◆ PROBLEM DETAILS ◆
Write the next part of the news article on the TSA letting pilots skip body scans, picking up after its final sentence.

◆ DOCUMENT EXTRACT ◆
TSA Budges on Body Scans for Pilots
Pilots will not be subjected to scans, but TSA has not budged on passengers.
Nov. 20, 2010 -- Although the Transportation Security Administration does not appear to be budging on the uproar over graphic body scanners and enhanced pat-downs ahead of the busy holiday travel season, the TSA has done an about-face with airline pilots, and is now allowing them to skip the scanners and pat-downs on their way through the airport.
The TSA's reversal on this measure is a major victory for the pilots, who had sued over the new security measures, calling them unnecessary and demeaning.
"To waste the resources, take them away from the true threat and apply them to our pilots is just absurd," Captain Garry Kravit, of the Airline Pilots Association, told ABC News.
Though the scanners and pat-downs have proven controversial -- particularly across the web -- a recent study found that an overwhelming majority of Americans support the extended security measures, no matter how invasive they may be.
According to the study, 78 percent of Americans approve of the new body scanners and 84 percent believe they will help prevent terrorism.
"If it keeps me safer, no problem," Gary Becker, a traveler at Houston Texas airport told ABC News.

Stored items:
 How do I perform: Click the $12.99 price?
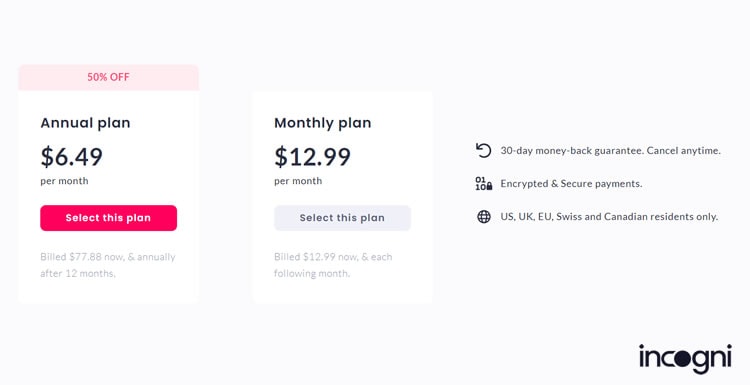tap(312, 156)
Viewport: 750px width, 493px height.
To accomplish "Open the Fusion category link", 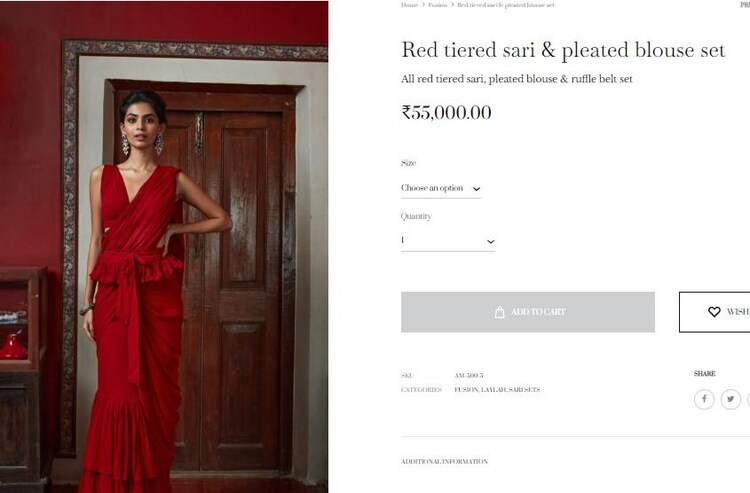I will tap(466, 390).
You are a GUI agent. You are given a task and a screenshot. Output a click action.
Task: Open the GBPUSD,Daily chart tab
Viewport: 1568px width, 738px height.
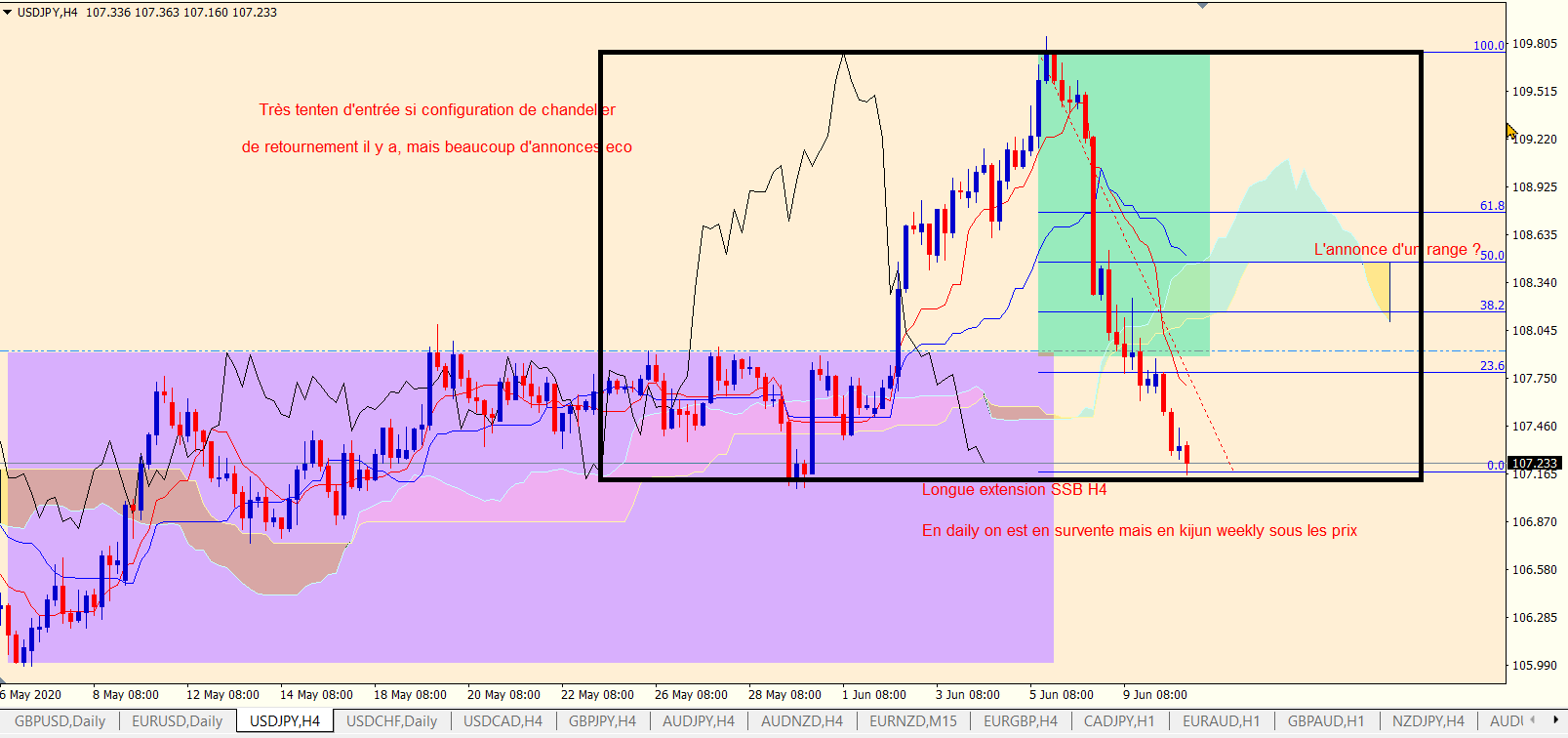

◆ EXPECTED ANSWER ◆
Camile Olson, a traveler at Chicago O'Hare airport, said she thought the controversy over the scanners may be a bit overblown.
"I didn't have an issue today in terms of feeling that there was an invasion of privacy," Olson said.
Some travelers, including Catherine Bossi, have had entirely different experiences, and have been left feeling vulnerable and violated.
Bossi, a flight attendant and breast cancer survivor, said she was forced to remove her prosthetic breast while a TSA pat-down was administered.
"I was horribly shocked," she said. "Yes, I was I felt embarrassed and ashamed. I had cancer and this was the way I was being treated."
Erin Chase, a mother from Ohio who was recently traveling with her infant, said the TSA pat-down was a complete violation of her privacy.
"She went down to the bottom of my legs and moved up my inner thighs and touched my genital area," Chase said. "As a law-abiding American citizen, mom traveling with a baby, I should not have been subject to that sort of a search."
TSA agents have defended these practices by saying they are merely doing their jobs. Under new rules, security staff members are allowed to use the back or front of their hands to pat down any part of a passengers body.
"TSA are professional people -- they're public servants -- it has to be done with courtesy. It has to be done in the proper manner. With 35,000 people, are you going to have people make mistakes? Yes," John McGaw, first head of the TSA, told "Good Morning America" today.
Can TSA Full-Body Scanners Be G-rated?
Meanwhile, technology and political pressure may move American scanners in a more G-rated direction, even as foreign countries are getting more invasive.
The TSA is testing new X-ray technology that will show a "stick figure" instead of a passenger's full-body image. Viewers on the other end of the X-ray would see anomalies -- anything from a suicide vest to a cell phone on a belt clip -- highlighted on the anatomically-ambiguous figure.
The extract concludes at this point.